And I guess I am responding to you seeming very angry at the woman for not taking your frisbee with her when if I were her I never would have taken it as I would have thought that would have made things much worse. She may have thought your dog would follow her and the frisbee and it would escalate. 

Anyway, best of luck, sorry it happened. Hope yall get better soon and stay clear of the dog parks.


----------



## Chip18 (Jan 11, 2014)

Well while your thinking it through...Leerburg | Dog Parks: Why They Are A Bad Idea 

Not a dog park guy either. Yes the toy was a mistake and you were in the process off getting out of there, when it all went sideways! You were handling the situation responsibly and humanly when Joan Q public comes over and throws coffee in your dogs face!

If you'd have grabbed the POC dog by his back legs and flunk him she'd have gone after that dog and not been able to throw coffee in your dogs face perhaps? But you didn’t want to hurt the other dog... No good deed as they say.

Pretty much the big problem with dog parks is that by and large the people that have dogs that are good canine citizens don't go to dog parks...because that's where most (not all) of the dipwads are!

... pretty much sure that a dipwads motto is:









:laugh:


----------



## Saphire (Apr 1, 2005)

mattyg1405 said:


> More and more I start thinking the dog park isn't always a great place ...


:thumbup::thumbup:


----------



## bri08 (Nov 28, 2013)

I few years back when I was young and crazy  lady was walking with 5 dogs off leash not even at a dog park .. 1 lab 2 mix pitts a boxer and a chihuahua .... and I'm walking my dog on a leash anyways her dogs come over say hi seems kool at first .. something kicked off one of the Pitts goes on attack mode I starting backing off since I HAD MY DOG ON A LEASH the Pitt fallowed us .. at this point both of our dogs are stuck on each other I'm in the floor putting MY HAND in her dogs mouth so he could unlock his jaw .. guess what the B$&@? starts doing ??? kicking&punching my dog !! 

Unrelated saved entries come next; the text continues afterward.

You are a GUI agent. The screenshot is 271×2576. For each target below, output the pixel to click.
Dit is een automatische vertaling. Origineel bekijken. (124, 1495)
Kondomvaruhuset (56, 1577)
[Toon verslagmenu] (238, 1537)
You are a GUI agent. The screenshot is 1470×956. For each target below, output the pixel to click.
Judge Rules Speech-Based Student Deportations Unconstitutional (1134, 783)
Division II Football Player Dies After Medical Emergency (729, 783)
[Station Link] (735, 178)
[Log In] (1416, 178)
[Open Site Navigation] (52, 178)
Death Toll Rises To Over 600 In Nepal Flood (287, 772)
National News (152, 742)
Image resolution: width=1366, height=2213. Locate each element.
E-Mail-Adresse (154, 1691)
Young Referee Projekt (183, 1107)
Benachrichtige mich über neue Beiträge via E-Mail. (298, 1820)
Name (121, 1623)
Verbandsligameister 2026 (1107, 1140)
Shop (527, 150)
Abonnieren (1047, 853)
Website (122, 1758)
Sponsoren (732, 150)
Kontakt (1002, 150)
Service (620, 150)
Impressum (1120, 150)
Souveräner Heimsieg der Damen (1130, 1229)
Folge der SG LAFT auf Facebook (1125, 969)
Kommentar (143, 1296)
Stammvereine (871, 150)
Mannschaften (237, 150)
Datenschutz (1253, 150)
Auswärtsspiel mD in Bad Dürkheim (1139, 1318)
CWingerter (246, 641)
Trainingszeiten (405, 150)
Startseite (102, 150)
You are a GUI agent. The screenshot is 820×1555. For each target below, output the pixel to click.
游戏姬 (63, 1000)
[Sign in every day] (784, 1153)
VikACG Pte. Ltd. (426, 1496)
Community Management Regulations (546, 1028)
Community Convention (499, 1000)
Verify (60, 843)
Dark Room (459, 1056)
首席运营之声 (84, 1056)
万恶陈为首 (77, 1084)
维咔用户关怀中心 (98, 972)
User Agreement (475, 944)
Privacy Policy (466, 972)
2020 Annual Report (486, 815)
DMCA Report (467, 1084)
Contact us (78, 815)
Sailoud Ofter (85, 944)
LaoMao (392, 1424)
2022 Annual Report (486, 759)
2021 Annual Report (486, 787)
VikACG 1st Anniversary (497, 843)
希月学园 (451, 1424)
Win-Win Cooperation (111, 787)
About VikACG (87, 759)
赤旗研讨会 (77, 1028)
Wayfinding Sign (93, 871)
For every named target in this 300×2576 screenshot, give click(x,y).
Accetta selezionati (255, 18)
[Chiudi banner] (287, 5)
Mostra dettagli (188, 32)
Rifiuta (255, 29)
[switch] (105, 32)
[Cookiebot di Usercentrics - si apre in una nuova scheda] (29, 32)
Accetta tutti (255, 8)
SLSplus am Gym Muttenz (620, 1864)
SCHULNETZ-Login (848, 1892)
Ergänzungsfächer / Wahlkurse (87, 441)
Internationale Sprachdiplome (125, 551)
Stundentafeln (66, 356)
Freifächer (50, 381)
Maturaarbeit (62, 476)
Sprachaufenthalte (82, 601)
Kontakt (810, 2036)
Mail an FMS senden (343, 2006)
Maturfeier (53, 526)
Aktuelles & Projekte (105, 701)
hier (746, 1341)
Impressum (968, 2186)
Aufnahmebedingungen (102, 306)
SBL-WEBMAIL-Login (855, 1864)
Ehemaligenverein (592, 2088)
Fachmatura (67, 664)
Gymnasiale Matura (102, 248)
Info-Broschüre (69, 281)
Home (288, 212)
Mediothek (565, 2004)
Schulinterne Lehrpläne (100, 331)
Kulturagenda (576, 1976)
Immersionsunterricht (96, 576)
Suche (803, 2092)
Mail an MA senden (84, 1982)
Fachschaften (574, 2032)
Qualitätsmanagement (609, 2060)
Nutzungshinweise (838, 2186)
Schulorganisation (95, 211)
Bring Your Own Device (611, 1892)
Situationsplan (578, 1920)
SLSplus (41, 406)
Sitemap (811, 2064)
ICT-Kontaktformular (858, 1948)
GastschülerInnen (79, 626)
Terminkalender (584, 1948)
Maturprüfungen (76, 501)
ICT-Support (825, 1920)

what I did was get up throw a few punches at her left her on the floor with her stupid dog !! and had the police waiting for me at home  


Sent from Petguide.com Free App


----------



## Harry and Lola (Oct 26, 2013)

I've had a couple of similar experiences with people blaming my dogs for their dogs bad behaviour and their inability to control their dogs - some people see a GSD and automatically think the GSD started the altercation - their dog would never do such a thing! I've only had this happen a couple of times but enough for me to always have my iphone in my hand with the video button within easy access. 

I have and will always start filming if I see a dog rushing at us when we are walking on lead, you never know what will happen and I for one am so over people blaming the GSD when it is their dog that ran at us.

When people see me filming their dog rushing at us, they pretty quickly run over and try and get their dog under control, it is pretty obvious if I was not filming, they may not bother.

Unfortunately there are many people that don't like our breed and will rant and rave and lie to anyone that will listen that GSDs are dangerous when in fact they placed everyone in danger.


----------



## LilyandBella (Jan 26, 2014)

On Bella's second time to the dog park we had just walked in and a huge GSD comes running up with a growl and starts chasing bella with this hunting look on its face. Well Bella was still a bit shy at the time and so she bolts with her tail between her legs and starts yelping as loud as she could. He nipped her a few times before his owner finally caught him and took him out. We later found out that it had just attacked one of the littler dogs and the owner had to take it to the hospital. Luckly Bellas gotten over it and has turned into one of the pack dogs that chases one dog instead of the other way around. I did see that male again but this time it had a muzzle on. 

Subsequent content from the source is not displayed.